Nancy Kincaid, a spokeswoman for the California Department of Insurance, said Lira allegedly made the arm for a Los Angeles County public defender who died of cancer. After the man's death, Lira is believed to have changed the circumstances under which the arm was needed, claiming the man was still alive and needed the limb because of an industrial accident, Kincaid said.

Anthem suspected fraud and referred the claim to the Department of Insurance. Detectives with the department found evidence that Lira had submitted fraudulent invoices and forged the dead patient's signature on a delivery receipt for the arm, Kincaid said.

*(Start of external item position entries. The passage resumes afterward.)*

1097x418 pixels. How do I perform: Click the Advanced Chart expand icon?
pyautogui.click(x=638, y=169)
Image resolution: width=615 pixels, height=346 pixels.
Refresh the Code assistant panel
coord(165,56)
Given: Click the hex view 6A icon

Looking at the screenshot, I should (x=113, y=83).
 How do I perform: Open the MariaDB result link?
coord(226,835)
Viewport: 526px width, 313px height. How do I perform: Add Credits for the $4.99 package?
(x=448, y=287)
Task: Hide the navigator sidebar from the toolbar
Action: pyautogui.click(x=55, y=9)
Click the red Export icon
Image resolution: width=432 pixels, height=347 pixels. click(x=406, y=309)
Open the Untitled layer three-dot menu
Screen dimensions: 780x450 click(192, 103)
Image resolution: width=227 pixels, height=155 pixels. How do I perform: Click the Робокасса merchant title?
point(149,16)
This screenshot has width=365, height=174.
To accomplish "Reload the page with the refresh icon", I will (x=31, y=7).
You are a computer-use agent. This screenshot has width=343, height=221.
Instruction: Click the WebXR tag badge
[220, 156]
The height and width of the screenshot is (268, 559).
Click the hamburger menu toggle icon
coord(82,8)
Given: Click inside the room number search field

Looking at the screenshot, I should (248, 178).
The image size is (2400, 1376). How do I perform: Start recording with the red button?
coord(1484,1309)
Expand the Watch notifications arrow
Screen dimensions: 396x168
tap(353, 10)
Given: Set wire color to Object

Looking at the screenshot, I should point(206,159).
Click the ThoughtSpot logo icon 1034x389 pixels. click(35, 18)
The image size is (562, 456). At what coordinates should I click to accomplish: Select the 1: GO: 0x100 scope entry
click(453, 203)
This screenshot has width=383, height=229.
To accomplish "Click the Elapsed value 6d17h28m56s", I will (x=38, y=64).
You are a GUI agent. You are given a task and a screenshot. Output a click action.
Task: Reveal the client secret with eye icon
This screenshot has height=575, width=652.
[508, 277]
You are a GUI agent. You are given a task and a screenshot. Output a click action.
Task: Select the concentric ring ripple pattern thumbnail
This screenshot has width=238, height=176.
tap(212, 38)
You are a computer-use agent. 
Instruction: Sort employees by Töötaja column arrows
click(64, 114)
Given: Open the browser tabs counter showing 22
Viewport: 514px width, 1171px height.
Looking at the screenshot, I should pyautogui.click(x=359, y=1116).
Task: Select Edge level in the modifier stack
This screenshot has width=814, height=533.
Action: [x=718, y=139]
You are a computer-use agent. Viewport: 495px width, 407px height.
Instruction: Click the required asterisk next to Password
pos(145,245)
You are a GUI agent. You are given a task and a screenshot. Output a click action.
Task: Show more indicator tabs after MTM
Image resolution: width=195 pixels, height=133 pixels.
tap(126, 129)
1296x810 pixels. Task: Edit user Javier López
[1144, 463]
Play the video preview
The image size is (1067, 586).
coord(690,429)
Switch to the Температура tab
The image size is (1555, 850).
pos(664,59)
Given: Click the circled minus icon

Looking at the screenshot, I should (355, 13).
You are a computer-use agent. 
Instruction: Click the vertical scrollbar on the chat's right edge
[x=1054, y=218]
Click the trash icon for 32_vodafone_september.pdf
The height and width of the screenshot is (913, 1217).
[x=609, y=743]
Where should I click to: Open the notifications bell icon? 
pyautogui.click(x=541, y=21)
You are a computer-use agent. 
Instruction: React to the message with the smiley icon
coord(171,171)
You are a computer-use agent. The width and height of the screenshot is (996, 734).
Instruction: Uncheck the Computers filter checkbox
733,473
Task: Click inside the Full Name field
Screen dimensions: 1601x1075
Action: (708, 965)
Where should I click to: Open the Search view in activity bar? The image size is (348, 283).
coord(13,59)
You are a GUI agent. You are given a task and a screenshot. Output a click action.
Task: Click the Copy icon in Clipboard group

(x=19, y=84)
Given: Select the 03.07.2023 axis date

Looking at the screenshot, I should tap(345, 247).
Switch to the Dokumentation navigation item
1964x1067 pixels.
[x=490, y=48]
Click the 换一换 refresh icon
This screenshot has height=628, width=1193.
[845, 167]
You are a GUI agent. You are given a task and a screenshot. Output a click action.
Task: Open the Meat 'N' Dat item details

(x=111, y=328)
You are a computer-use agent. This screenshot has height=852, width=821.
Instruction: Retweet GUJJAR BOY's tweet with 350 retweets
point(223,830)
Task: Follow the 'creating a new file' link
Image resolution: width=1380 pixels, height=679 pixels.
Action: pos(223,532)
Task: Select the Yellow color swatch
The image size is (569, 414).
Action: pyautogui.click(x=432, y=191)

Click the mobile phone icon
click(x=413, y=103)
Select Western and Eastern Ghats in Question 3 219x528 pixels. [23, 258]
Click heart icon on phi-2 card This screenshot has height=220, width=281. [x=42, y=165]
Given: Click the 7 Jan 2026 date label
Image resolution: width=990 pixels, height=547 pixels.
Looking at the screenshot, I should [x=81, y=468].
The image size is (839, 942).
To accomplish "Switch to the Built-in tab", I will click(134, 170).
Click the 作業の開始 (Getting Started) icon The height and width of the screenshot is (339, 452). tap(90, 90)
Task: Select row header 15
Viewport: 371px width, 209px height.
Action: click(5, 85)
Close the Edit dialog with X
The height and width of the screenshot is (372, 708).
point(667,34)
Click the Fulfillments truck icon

Calls to Am-Pro Prosthetics Orthotics offices in Anaheim and Whittier went unanswered Tuesday.

Lira faces three felony counts of insurance fraud, according to a felony complaint filed in Los Angeles County Superior Court. He is scheduled to be arraigned Nov. 18, said Greg Risling, a spokesman for the Los Angeles County district attorney's office.

Lira was booked on suspicion of insurance fraud and released following his arrest in late October. He faces up to five years in prison if convicted on all counts, the Department of Insurance said.

"Losses from health insurance fraud are larger than all other types of insurance fraud," California Insurance Commissioner Dave Jones said in a statement. "Fraud committed by healthcare [providers] is particularly egregious and contributes to increased health insurance costs when insurers pass their losses along to consumers through higher premiums."

Lira currently is serving probation on domestic violence charges, according to the Department of Insurance.

Am-Pro Prosthetics Orthotics has been operating for three decades, with a primary office in Anaheim and satellite offices in Whittier and Sherman Oaks, according to the company's Facebook page.

In 2011, the Whittier Daily News wrote about a 25-year-old Ricardo Zazueta of Whittier, a mechanic who built race cars, whose leg was severed after a nitrous-oxide tank exploded in his garage. One of Zazueta's friends turned to her uncle -- Lira -- who donated a $12,000 prosthetic leg, the newspaper said.